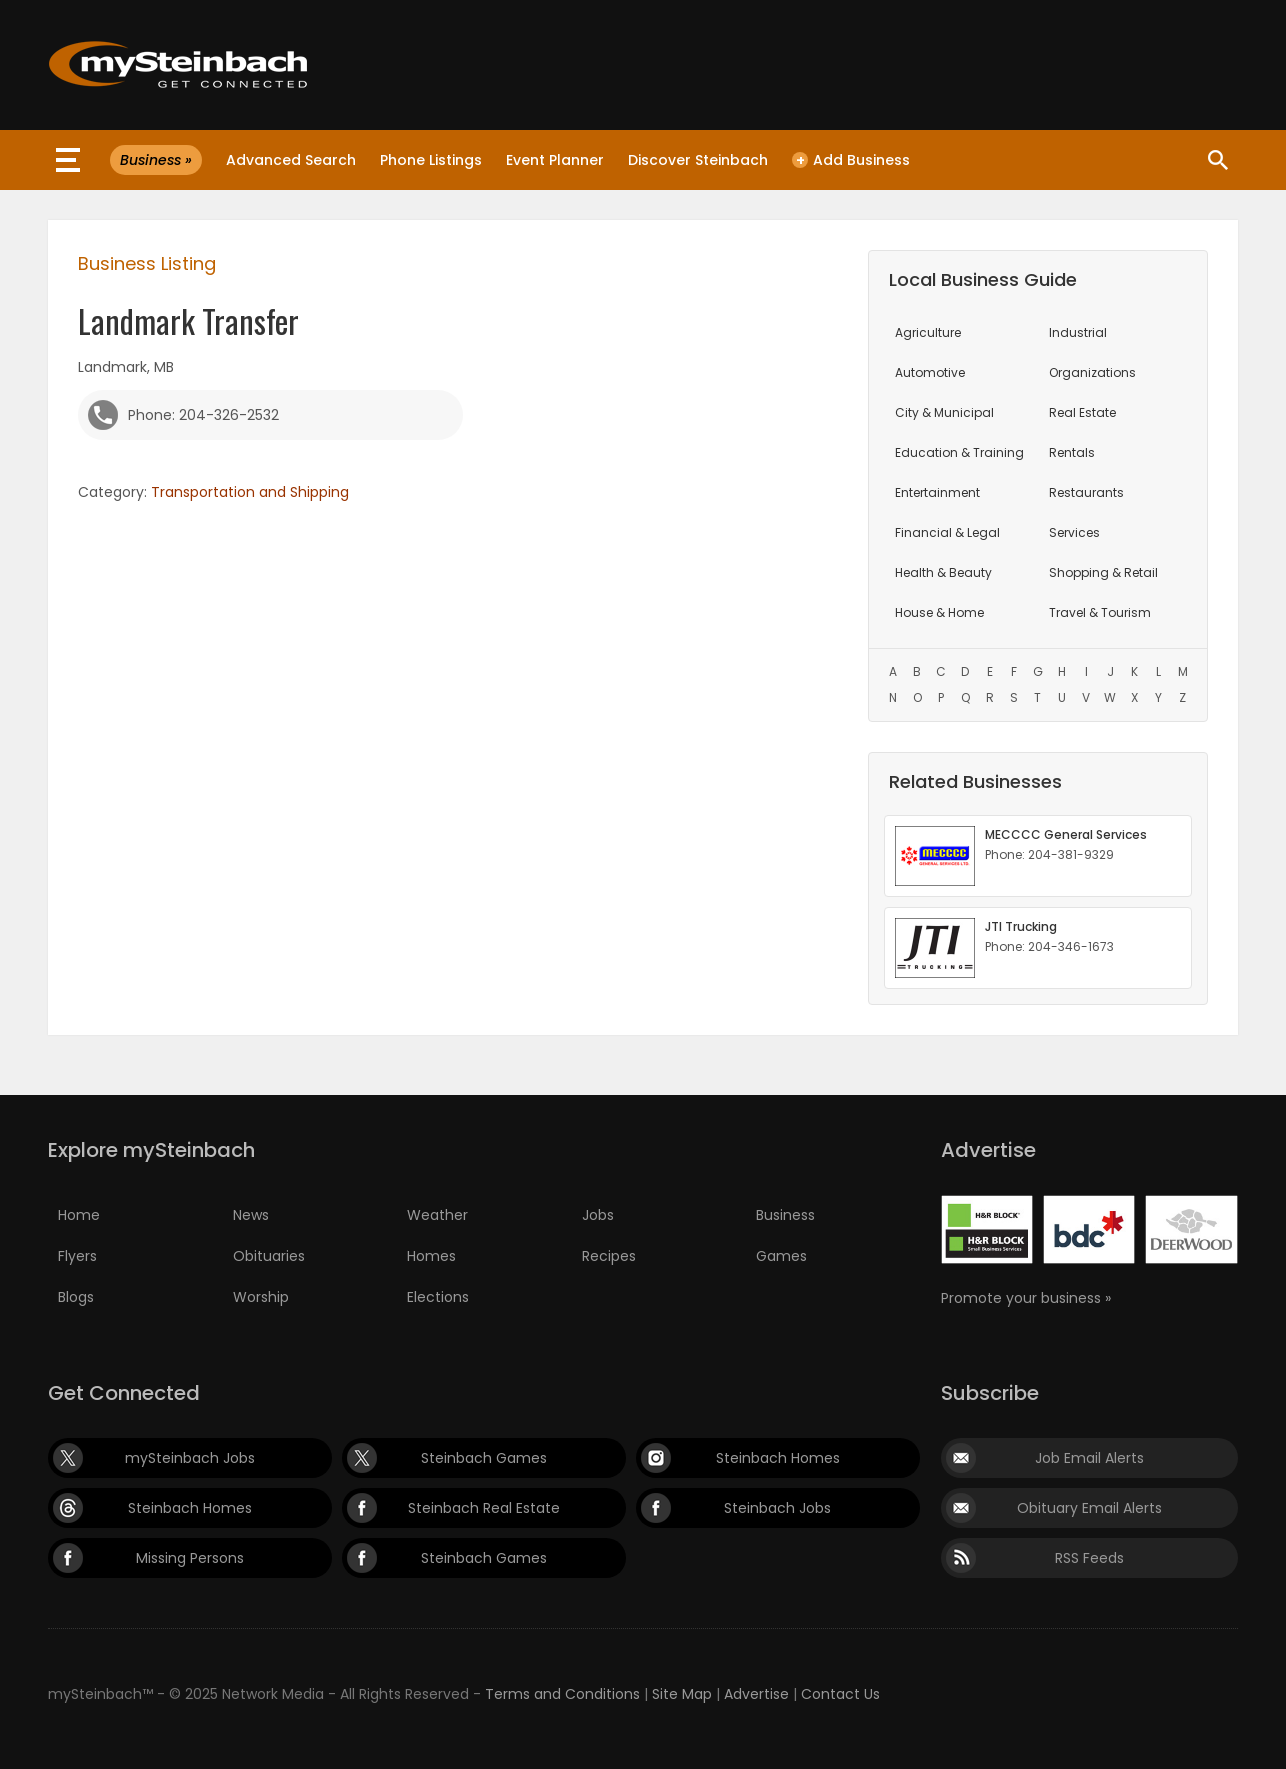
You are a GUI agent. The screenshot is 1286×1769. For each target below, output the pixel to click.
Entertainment (937, 492)
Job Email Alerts (1089, 1458)
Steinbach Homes (778, 1458)
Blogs (76, 1297)
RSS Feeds (1089, 1558)
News (251, 1215)
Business (785, 1215)
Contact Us (840, 1694)
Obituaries (269, 1256)
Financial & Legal (947, 532)
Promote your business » (1026, 1298)
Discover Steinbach (698, 160)
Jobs (598, 1215)
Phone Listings (431, 160)
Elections (438, 1297)
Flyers (77, 1256)
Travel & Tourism (1100, 612)
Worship (261, 1297)
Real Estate (1082, 412)
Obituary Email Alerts (1089, 1508)
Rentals (1072, 452)
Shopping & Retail (1103, 572)
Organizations (1092, 372)
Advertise (756, 1694)
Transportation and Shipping (250, 492)
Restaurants (1086, 492)
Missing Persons (190, 1558)
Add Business (851, 160)
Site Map (682, 1694)
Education (959, 452)
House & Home (939, 612)
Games (781, 1256)
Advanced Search (291, 160)
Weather (437, 1215)
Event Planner (555, 160)
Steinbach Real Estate (484, 1508)
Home (79, 1215)
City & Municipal (944, 412)
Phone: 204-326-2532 (203, 415)
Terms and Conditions (562, 1694)
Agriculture (928, 332)
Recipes (609, 1256)
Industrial (1078, 332)
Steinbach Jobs (777, 1508)
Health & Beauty (943, 572)
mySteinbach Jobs (190, 1458)
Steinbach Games (484, 1458)
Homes (431, 1256)
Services (1074, 532)
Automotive (930, 372)
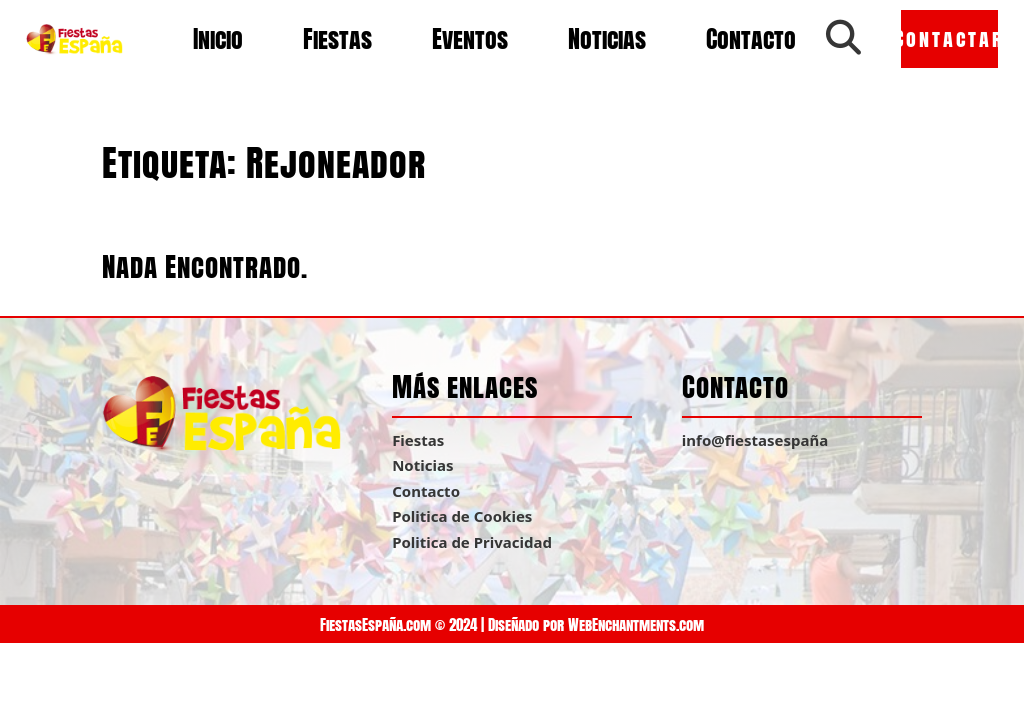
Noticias (607, 39)
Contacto (751, 39)
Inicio (218, 39)
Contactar (949, 38)
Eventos (470, 39)
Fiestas (337, 39)
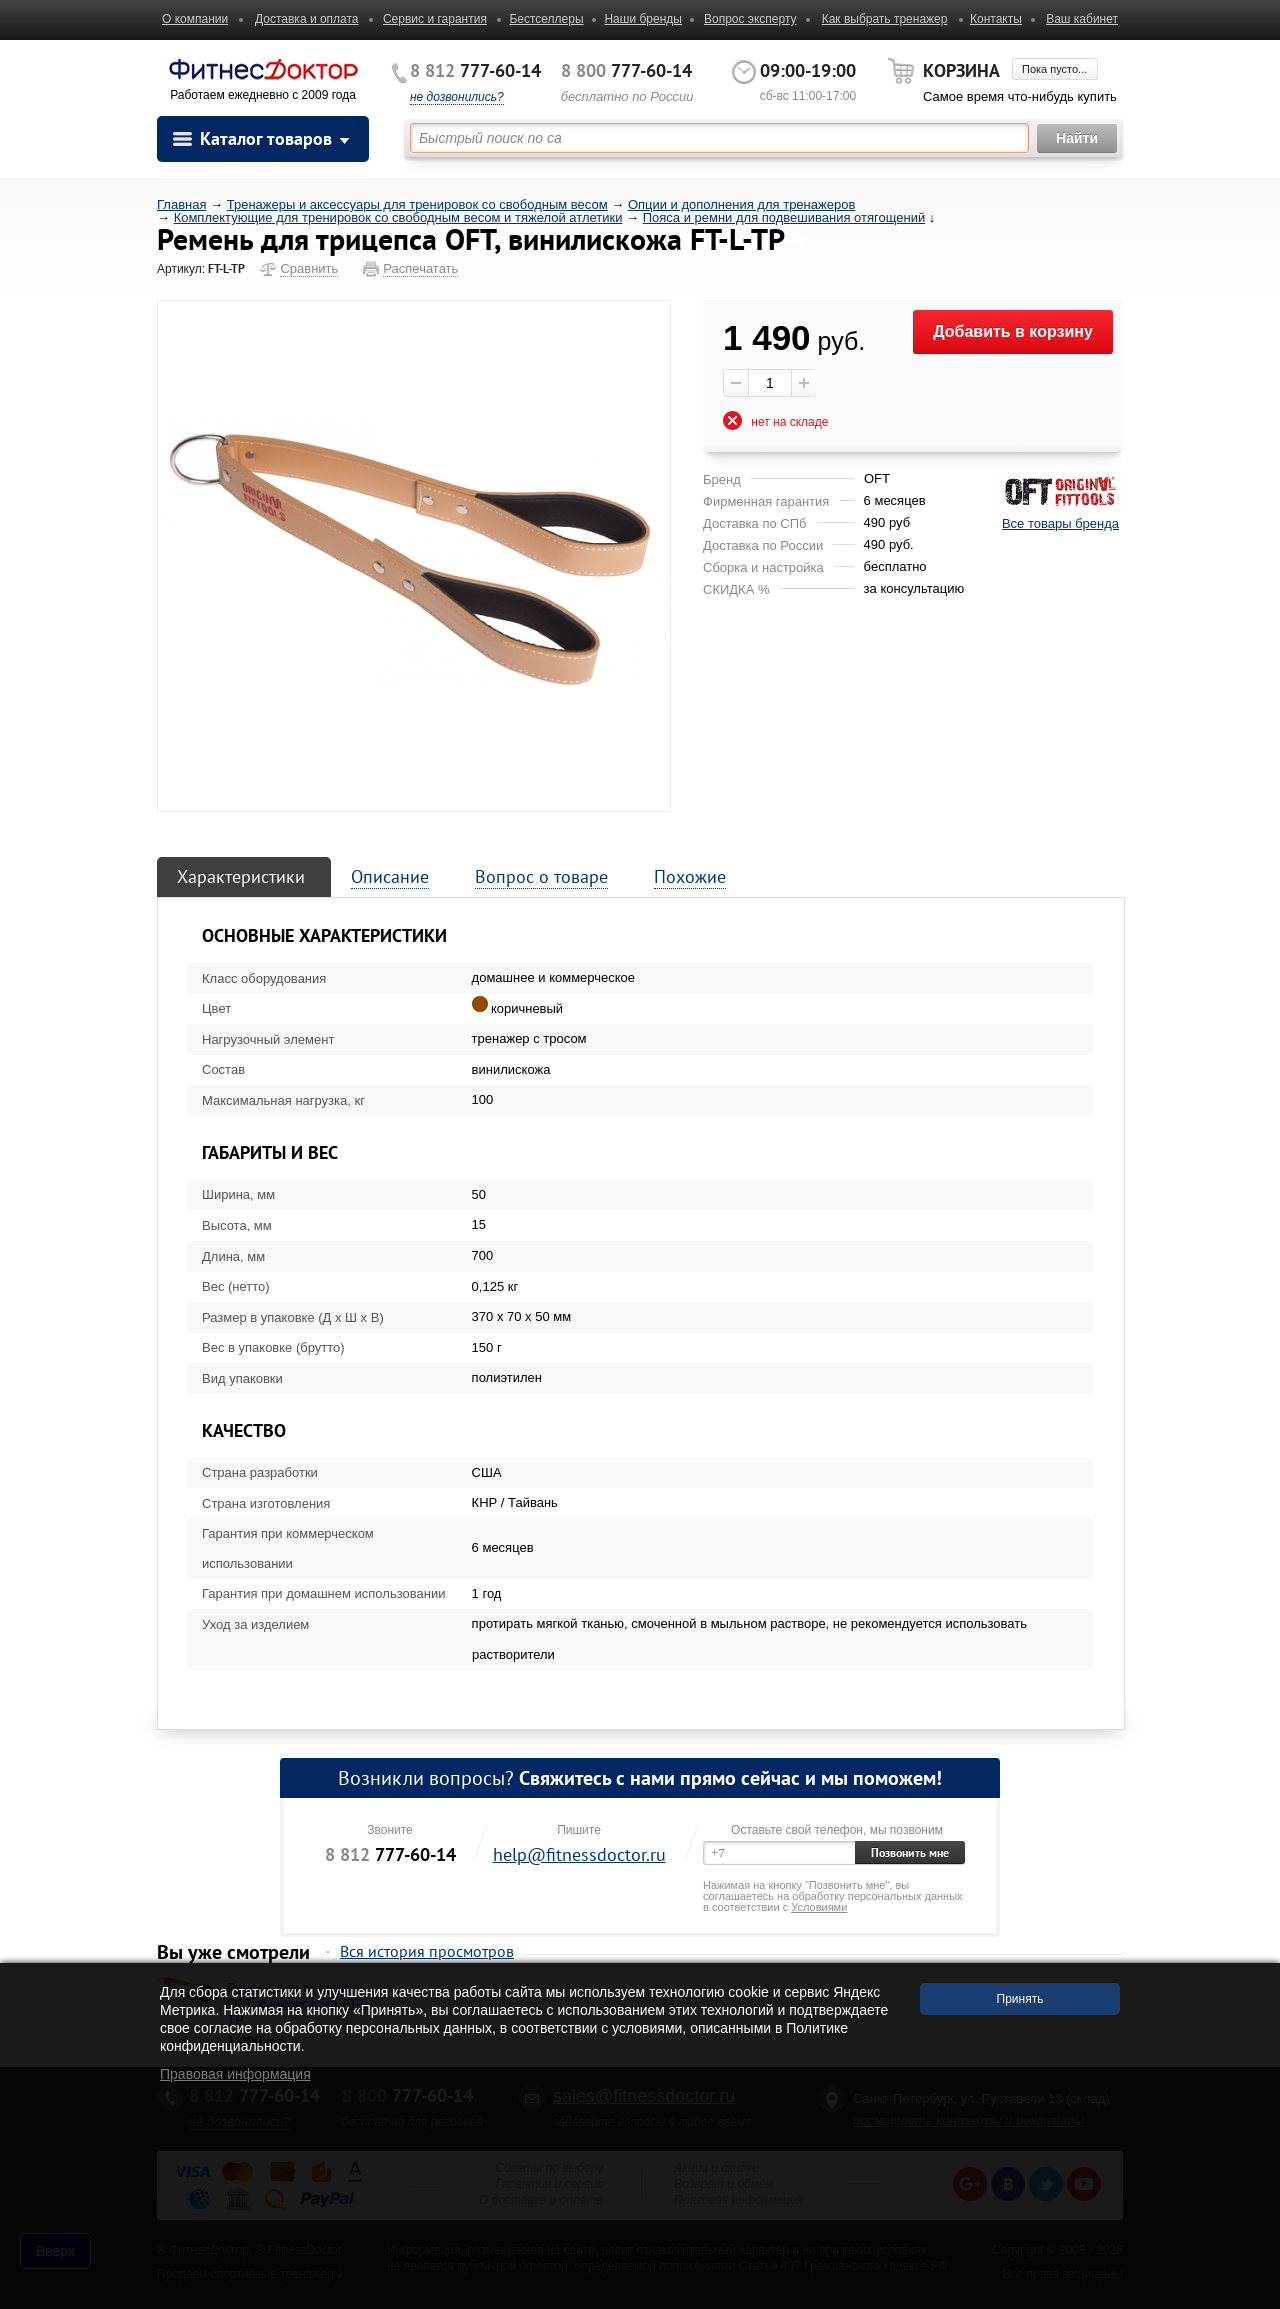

=======

EXERCISE: Can you rewrite all of the records above, changing "Email Alerts" to "Email Notifications" wherever it appears, keeping everything else the same and leaving out the pictures?

SOLUTION:
You are a GUI agent. The screenshot is 1286×1769. For each target below, output the pixel to click.
Entertainment (937, 492)
Job Email Notifications (1089, 1458)
Steinbach Homes (778, 1458)
Blogs (76, 1297)
RSS Feeds (1089, 1558)
News (251, 1215)
Business (785, 1215)
Contact Us (840, 1694)
Obituaries (269, 1256)
Financial & Legal (947, 532)
Promote your business » (1026, 1298)
Discover Steinbach (698, 160)
Jobs (598, 1215)
Phone Listings (431, 160)
Elections (438, 1297)
Flyers (77, 1256)
Travel & Tourism (1100, 612)
Worship (261, 1297)
Real Estate (1082, 412)
Obituary Email Notifications (1089, 1508)
Rentals (1072, 452)
Shopping & Retail (1103, 572)
Organizations (1092, 372)
Advertise (756, 1694)
Transportation and Shipping (250, 492)
Restaurants (1086, 492)
Missing Persons (190, 1558)
Add Business (851, 160)
Site Map (682, 1694)
Education (959, 452)
House & Home (939, 612)
Games (781, 1256)
Advanced Search (291, 160)
Weather (437, 1215)
Event Planner (555, 160)
Steinbach Real Estate (484, 1508)
Home (79, 1215)
City & Municipal (944, 412)
Phone: 204-326-2532 (203, 415)
Terms and Conditions (562, 1694)
Agriculture (928, 332)
Recipes (609, 1256)
Industrial (1078, 332)
Steinbach Jobs (777, 1508)
Health & Beauty (943, 572)
mySteinbach Jobs (190, 1458)
Steinbach Games (484, 1458)
Homes (431, 1256)
Services (1074, 532)
Automotive (930, 372)
Noticias (607, 39)
Contacto (751, 39)
Inicio (218, 39)
Contactar (949, 38)
Eventos (470, 39)
Fiestas (337, 39)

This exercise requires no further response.